Bel nodded and asked, “What was it?”
“She used to say, how may I serve you master.”
Bel looked up at me with large eyes as she nervously played with the hem of her skirt. She opened her trembling mouth and whispered, “How may I serve you master.” She swallowed. “Did I do that right?”
“Yeah, I’m going to hell for that,” I said under my breath.
Footsteps crunched behind us and somebody cleared their throat and said, “Ahem.”
I spun around and my face dropped as the last person I’d wanted to overhear my conversation stared down at me.
“How long have you been there?” I asked.
Ahri stood glaring at me, her jaw was clenched and her hands balled into fists.
“You’re not going to say anything?” I asked.

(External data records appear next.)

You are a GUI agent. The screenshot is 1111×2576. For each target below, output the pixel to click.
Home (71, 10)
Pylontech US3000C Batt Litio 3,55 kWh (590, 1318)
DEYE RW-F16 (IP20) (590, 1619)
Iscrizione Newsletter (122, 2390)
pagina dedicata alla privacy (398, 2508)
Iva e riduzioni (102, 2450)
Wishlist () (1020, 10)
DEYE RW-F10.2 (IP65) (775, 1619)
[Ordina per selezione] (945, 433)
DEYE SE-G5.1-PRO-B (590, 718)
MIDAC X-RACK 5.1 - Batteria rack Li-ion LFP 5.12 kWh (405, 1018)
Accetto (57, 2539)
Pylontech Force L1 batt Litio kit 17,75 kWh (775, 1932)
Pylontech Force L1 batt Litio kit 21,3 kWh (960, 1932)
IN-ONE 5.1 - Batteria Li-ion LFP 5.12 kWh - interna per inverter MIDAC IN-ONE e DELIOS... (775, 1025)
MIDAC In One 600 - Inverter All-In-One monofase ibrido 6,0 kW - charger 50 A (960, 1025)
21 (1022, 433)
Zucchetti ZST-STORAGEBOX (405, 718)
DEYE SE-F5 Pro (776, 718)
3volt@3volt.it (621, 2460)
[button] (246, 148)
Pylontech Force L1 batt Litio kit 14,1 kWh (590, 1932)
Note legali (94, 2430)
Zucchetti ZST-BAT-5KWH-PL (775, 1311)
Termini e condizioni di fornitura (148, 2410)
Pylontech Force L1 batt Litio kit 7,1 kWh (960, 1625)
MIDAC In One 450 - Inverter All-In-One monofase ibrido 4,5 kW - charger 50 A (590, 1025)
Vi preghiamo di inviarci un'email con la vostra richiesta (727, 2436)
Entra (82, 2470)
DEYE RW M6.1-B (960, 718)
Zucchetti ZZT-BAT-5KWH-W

She took a deep breath and said, “Talasin, when we first met, you were lying in the dirt covered in piss.”
I swallowed the lump in my throat.
Ahri’s eyes narrowed as she continued, “I thought to myself that I’d seen the lowest scummiest form of humanity.” She twitched her nose as if she’d smelt something bad. “But you- you have outdone yourself. You have managed to lower the bar so much that even the shit-eating ass worms will now look down on you in disgust.”